Thank you Juli in Kona - Stitches in Paradise 

I attached the picture that Juli sent me. It has the rhinestone brush on the left and the foam brush on the right....

Brian : )


----------



## thecameron8 (Nov 29, 2010)

Thank you so much Brian!


----------



## DivineBling (Sep 14, 2010)

I remember when Juli was trying to figure that out so it's good to know she found a solution!


----------



## analandry (May 23, 2011)

What's the biggest difference between rhinestone & rhinestud? Also, I saw on one of these many rhinestone sites something about lead levels in shirts for kids under 12. Do the rhinestuds and nailheads have the same precautions? Are the machine cut stones hazardous also? Is the lead level that high in these stones? Never realized that and my kids wear shirts we purchased all the time.


----------



## DivineBling (Sep 14, 2010)

The difference is that the studs are hollow on the bottom so they can catch on the material. There are lead laws for kids but I wouldn't stress about your kids being harmed at all. I think they'd have to chew up and ingest like a couple of dozen stones with high lead content for there to be any effects. Most kids don't grind up rhinestones in their teeth. Nevermind that the lead makes the crystal even harder. Most of the time when a rhinestone gets swallowed, it passes through in one piece.


----------



## jean518 (Sep 23, 2009)

Most of the time when a rhinestone gets swallowed, it passes through in one piece.[/QUOTE]

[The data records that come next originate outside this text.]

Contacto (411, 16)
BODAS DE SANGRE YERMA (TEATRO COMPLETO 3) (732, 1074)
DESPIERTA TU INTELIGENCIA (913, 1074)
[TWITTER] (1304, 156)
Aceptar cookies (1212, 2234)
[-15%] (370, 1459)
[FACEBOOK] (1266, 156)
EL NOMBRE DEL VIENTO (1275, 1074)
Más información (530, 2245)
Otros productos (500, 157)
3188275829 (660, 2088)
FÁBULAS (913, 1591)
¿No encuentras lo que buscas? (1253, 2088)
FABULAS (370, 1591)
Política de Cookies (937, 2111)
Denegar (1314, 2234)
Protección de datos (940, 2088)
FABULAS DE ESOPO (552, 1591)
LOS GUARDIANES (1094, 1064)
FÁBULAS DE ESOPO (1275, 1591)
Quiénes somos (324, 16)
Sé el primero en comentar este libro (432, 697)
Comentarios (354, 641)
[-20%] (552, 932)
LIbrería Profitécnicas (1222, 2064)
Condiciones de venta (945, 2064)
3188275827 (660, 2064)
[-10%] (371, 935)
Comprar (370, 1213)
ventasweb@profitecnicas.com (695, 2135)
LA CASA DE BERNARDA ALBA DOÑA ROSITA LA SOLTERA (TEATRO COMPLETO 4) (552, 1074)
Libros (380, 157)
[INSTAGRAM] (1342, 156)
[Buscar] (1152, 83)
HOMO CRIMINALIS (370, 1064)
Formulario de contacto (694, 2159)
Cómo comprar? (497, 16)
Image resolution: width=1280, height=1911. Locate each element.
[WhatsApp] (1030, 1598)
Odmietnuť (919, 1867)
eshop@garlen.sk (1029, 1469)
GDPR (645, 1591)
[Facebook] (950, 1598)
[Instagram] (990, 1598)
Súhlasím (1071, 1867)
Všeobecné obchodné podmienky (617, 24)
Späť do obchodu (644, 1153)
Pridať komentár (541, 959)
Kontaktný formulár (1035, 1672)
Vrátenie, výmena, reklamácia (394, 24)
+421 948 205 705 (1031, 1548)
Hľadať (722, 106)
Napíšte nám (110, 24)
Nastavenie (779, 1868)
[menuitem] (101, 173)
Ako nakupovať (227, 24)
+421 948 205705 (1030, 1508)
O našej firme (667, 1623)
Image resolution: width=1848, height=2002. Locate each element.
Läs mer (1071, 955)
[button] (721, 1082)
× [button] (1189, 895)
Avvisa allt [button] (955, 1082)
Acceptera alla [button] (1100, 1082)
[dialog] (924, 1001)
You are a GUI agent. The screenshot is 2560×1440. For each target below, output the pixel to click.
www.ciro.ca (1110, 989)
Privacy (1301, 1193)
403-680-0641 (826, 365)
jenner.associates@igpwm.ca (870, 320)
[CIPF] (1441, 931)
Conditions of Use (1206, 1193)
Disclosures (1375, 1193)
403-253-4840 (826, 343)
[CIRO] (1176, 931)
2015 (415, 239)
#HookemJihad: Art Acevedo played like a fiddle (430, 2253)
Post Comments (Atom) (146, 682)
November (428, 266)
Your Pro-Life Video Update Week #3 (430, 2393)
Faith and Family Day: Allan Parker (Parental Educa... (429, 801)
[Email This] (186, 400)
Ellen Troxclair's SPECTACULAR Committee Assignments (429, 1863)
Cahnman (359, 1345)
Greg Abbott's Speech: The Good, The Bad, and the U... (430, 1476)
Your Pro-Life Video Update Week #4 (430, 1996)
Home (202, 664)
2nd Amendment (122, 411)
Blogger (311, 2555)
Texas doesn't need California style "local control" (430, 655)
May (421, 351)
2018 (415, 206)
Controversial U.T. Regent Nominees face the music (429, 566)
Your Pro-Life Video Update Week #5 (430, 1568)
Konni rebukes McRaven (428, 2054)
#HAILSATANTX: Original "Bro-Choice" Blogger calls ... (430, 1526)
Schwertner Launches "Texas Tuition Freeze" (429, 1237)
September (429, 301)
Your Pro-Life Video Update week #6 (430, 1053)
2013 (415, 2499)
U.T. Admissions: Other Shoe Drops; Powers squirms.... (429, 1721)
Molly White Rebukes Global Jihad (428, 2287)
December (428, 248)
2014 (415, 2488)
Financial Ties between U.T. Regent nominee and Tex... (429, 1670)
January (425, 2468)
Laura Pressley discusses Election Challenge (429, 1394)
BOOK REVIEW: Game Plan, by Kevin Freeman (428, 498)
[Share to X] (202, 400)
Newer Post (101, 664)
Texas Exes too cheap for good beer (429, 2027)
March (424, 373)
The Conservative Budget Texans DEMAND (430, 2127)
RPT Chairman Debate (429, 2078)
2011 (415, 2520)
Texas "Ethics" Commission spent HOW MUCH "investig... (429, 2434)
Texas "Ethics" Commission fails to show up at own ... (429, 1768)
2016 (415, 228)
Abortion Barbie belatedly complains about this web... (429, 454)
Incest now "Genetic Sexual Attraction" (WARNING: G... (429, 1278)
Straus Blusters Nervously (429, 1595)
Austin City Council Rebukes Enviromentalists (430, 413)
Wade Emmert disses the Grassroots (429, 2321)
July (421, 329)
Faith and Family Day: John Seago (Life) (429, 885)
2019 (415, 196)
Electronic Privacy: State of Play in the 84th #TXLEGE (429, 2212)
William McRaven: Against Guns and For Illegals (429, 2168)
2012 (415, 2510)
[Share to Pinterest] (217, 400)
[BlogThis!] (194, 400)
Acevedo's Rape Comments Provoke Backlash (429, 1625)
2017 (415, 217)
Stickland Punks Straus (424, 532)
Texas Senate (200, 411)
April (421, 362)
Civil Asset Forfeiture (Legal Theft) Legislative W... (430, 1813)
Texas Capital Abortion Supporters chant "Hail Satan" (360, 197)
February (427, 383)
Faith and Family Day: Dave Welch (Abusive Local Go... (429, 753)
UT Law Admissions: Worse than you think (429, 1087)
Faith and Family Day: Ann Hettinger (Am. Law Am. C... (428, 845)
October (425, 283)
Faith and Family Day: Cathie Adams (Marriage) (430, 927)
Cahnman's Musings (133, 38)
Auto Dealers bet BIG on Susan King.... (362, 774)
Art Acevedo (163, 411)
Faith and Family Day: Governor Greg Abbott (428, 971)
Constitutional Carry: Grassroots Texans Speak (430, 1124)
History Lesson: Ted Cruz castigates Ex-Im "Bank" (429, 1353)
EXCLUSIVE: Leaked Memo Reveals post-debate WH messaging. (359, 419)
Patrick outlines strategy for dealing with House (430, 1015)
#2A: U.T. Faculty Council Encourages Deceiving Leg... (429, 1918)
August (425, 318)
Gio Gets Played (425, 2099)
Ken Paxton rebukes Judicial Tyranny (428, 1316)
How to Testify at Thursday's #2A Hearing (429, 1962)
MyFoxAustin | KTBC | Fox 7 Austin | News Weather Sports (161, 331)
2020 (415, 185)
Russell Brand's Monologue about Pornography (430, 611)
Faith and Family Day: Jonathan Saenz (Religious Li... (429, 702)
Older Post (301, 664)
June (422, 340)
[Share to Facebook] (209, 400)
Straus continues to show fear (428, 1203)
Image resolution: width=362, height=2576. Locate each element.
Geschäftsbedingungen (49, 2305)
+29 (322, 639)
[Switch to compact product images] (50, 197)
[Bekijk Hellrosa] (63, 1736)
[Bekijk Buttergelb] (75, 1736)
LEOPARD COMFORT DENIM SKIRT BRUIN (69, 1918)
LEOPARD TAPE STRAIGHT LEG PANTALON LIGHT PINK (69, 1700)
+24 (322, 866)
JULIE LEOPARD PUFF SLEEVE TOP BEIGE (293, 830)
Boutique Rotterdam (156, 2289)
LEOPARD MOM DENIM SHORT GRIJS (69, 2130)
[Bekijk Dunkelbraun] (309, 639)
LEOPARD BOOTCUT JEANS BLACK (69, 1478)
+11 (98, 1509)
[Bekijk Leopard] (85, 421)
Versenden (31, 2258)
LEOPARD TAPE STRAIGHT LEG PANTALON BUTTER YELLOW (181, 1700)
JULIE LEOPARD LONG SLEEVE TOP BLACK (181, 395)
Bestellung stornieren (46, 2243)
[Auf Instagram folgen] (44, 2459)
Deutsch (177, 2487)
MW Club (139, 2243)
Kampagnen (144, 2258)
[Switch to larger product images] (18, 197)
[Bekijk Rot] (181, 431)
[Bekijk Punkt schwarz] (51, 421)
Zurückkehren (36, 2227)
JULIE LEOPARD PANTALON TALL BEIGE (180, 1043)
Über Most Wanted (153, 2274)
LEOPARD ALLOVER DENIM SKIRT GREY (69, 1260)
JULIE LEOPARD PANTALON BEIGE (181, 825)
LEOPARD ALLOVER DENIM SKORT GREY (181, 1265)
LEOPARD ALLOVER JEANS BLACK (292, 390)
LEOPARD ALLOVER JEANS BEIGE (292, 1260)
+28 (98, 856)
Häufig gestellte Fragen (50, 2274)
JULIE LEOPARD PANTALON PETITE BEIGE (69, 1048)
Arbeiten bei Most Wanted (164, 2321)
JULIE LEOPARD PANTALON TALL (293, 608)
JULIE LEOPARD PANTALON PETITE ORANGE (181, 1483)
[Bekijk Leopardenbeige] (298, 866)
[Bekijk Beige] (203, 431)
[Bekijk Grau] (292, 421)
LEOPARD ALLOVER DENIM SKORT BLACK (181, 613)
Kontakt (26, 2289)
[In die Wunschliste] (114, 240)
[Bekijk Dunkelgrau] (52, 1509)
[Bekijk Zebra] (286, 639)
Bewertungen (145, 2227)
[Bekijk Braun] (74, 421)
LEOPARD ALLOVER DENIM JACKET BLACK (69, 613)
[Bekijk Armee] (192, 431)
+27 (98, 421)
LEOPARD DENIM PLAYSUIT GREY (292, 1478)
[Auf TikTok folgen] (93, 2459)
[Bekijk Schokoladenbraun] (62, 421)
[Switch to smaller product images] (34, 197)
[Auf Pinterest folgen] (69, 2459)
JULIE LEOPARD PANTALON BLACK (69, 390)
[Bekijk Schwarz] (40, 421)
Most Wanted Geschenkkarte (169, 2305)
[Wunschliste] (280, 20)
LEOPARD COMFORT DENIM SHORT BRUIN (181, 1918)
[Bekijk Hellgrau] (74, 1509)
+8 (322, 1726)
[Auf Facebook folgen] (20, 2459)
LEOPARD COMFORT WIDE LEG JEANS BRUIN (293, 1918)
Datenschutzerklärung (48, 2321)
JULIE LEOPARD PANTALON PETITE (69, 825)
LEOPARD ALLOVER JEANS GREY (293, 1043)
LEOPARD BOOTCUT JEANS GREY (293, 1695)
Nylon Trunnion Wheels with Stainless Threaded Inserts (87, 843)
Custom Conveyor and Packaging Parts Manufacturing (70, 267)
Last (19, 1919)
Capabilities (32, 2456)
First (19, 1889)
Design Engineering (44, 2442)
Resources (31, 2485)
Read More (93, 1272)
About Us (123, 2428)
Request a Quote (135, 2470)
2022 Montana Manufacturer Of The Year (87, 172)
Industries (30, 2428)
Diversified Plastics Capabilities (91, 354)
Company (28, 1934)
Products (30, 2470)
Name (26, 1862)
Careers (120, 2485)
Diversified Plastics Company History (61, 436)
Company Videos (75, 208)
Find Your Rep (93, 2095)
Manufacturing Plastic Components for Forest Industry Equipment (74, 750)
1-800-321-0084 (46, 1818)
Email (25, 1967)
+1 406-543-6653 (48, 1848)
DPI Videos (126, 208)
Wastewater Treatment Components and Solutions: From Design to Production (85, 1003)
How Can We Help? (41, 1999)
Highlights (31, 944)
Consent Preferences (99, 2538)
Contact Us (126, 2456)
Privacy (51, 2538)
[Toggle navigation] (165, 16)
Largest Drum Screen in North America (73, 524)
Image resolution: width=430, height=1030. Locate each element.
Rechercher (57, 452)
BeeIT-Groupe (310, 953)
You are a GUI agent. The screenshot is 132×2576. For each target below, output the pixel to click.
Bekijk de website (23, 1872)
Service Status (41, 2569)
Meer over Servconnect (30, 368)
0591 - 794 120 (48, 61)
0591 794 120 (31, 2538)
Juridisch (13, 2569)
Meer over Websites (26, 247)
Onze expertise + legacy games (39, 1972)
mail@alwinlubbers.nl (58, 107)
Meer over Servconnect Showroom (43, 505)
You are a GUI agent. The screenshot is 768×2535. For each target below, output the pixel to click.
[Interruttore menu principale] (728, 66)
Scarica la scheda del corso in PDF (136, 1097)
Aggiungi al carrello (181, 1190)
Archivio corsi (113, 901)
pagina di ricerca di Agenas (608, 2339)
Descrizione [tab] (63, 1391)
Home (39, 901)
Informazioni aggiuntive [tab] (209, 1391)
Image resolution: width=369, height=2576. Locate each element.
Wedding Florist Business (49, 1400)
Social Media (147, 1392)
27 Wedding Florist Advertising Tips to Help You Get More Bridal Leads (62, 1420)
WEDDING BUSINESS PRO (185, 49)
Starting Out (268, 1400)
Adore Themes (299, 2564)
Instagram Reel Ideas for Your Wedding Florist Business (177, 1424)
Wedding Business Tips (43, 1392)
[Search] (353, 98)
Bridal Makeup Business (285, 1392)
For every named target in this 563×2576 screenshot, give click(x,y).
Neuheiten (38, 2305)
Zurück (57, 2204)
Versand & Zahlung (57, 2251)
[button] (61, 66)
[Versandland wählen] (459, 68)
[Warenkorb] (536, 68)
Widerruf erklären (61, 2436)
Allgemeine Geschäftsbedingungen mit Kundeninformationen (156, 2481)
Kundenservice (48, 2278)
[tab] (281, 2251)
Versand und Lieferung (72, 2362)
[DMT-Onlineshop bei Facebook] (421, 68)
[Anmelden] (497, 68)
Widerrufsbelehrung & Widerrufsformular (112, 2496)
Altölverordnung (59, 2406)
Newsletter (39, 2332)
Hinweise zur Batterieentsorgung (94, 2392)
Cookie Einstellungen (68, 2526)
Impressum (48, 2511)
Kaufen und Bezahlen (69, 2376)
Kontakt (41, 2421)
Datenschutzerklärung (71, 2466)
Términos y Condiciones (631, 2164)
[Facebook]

I can't resist, is this knowledge from experience?

I have not swallowed one yet. 

To answer what I thought was the original question here, yes you can use the same template for stones and studs. I cut my circles for ss10s and 3 mm studs at 3.3 mm. Stones and studs will both fall in just fine. I love the sticky flock. Juli's idea for getting the studs to brush off the flock works well. Gave me fits until I tried it. I mainly use sticky flock for the multi size/color designs. I still have a good bit of the regular stencil material and use that for single color/size designs. I put the sticky flock back on the white backer and then put into a sheet protector and into a large ring binder. If they are too large for that, I put them in a large drawer. Most of mine will fit into the large ring binder.


----------



## lizziemaxine (Nov 14, 2007)

jean518 said:


> Most of the time when a rhinestone gets swallowed, it passes through in one piece.


I can't resist, is this knowledge from experience?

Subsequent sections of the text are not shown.